The Landsat image above shows a satellite view of the Red River Delta in northern Vietnam in 1986. Red areas indicate mature forest growing on rugged terrain at higher elevations. The lighter blue areas are marshes and cultivated land where paddy rice is grown. Dark blue areas are the deeper waters of Halong Bay. Hanoi is just off the lower left corner of the image. Satellite images like this have been collected for the past 25 years and provide an important means of quantifying the location and effects of human population growth on natural ecosystems.

Preliminary analyses indicate that there are significant regional variations as well as systematic consistencies with the global results presented here. It would be useful to stratify future analyses by rural versus urban residence and by tropical versus temperate latitudes, and to incorporate climatic variables (rainfall, temperature, and humidity), soil types, social, political and economic characteristics, and nonhuman biotic characteristics. Historical data would make it possible to examine whether correlations of population with variables conducive to agricultural production have changed with increasing global economic integration. Positive correlations of altitude with income in census tracts of New England cities (Meyer 1994) contrast with common reports that rich farmers take river valleys while poor farmers are forced to farm marginal mountain slopes in some developing countries. These patterns, as well as associations among geographic variables (such as being land-locked), rates of population growth, and rates of economic development in developing nations (Sachs 1997) provide hypotheses for further testing on a global scale with higher resolution data.

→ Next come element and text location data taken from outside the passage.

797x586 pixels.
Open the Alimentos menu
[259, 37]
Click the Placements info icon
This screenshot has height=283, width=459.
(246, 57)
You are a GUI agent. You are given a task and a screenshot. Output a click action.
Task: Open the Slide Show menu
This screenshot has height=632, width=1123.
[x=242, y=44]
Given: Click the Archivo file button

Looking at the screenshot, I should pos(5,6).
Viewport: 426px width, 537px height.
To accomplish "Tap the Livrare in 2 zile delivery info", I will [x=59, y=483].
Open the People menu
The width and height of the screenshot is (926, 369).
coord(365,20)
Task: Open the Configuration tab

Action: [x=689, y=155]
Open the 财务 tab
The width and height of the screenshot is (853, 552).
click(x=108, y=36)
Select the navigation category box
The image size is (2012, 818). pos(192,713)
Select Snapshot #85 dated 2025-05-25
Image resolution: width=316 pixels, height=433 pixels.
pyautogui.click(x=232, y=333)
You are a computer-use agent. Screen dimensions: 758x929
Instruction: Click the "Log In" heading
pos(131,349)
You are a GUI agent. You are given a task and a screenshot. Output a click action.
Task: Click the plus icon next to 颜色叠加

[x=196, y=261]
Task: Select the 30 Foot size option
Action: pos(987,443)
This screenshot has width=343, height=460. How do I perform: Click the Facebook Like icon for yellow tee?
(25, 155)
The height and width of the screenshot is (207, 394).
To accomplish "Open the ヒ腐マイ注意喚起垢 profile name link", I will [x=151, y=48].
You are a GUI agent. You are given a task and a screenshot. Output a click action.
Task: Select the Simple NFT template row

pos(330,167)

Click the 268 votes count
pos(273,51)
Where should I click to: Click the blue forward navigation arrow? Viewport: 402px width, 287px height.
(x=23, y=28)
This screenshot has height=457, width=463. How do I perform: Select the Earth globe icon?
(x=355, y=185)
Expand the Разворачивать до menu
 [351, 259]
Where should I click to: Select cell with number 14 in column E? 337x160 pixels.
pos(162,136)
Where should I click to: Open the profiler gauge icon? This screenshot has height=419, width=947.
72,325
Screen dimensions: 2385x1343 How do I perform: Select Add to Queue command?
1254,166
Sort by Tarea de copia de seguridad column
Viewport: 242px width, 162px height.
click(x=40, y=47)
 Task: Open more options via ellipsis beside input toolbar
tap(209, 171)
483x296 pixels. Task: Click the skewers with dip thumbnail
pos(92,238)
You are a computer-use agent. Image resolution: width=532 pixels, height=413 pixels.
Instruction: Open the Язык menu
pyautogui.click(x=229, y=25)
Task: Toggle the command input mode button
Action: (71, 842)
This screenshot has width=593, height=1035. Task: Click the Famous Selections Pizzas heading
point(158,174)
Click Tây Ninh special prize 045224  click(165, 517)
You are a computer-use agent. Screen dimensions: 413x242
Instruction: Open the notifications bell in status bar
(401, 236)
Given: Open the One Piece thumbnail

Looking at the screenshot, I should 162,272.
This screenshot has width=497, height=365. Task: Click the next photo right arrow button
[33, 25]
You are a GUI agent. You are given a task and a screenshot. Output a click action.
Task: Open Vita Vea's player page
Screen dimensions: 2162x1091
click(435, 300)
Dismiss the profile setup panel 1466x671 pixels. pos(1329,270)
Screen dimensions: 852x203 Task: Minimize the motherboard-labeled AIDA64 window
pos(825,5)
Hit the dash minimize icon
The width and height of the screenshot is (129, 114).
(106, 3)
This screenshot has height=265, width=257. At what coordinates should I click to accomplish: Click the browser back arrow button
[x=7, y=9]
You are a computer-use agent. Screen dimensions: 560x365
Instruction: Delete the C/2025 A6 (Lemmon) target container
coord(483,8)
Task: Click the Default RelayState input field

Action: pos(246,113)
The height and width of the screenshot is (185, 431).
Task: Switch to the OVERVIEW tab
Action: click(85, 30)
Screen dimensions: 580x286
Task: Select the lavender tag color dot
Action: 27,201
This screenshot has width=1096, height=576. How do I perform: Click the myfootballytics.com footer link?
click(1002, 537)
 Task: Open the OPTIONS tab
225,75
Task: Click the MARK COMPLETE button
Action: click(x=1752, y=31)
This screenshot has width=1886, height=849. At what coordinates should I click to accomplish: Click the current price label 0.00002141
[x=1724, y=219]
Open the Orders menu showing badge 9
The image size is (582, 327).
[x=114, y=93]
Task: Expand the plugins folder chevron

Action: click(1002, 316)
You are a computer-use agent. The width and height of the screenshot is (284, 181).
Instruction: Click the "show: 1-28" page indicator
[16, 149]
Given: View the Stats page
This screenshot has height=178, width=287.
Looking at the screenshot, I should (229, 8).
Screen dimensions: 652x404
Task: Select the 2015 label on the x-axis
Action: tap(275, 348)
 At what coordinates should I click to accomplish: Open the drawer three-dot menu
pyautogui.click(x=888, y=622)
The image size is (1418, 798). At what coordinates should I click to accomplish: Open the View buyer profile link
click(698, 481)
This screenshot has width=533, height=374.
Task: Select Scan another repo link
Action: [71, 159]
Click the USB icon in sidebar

Our systematic description of the distribution of the human population in relation to elevation illustrates an approach that can be applied to spatially distributed natural hazards such as earthquakes, draughts and floods. The approach alsso provides a quantitative basis for assessing the human impact of potential environmental changes such as sea-level rise, provided such analyses adequately incorporate the economic, cultural, political, and other environmental factors that vary from place to place (Keyfitz 1992, Cohen 1995). While a rich country might react defensively to sea-level rise by building seawalls, such a response would be sub-optimal even from the rich country's perspective if the same sea-level rise induced tens or hundreds of millions of people to flee inundated low lands in a poor country and to seek refuge in the rich country. The global approach taken here also begins to establish a framework in which to place regional studies of sea-level rise. It remains to use the present snapshot of the spatial distribution of the human population as a basis for projections of the future.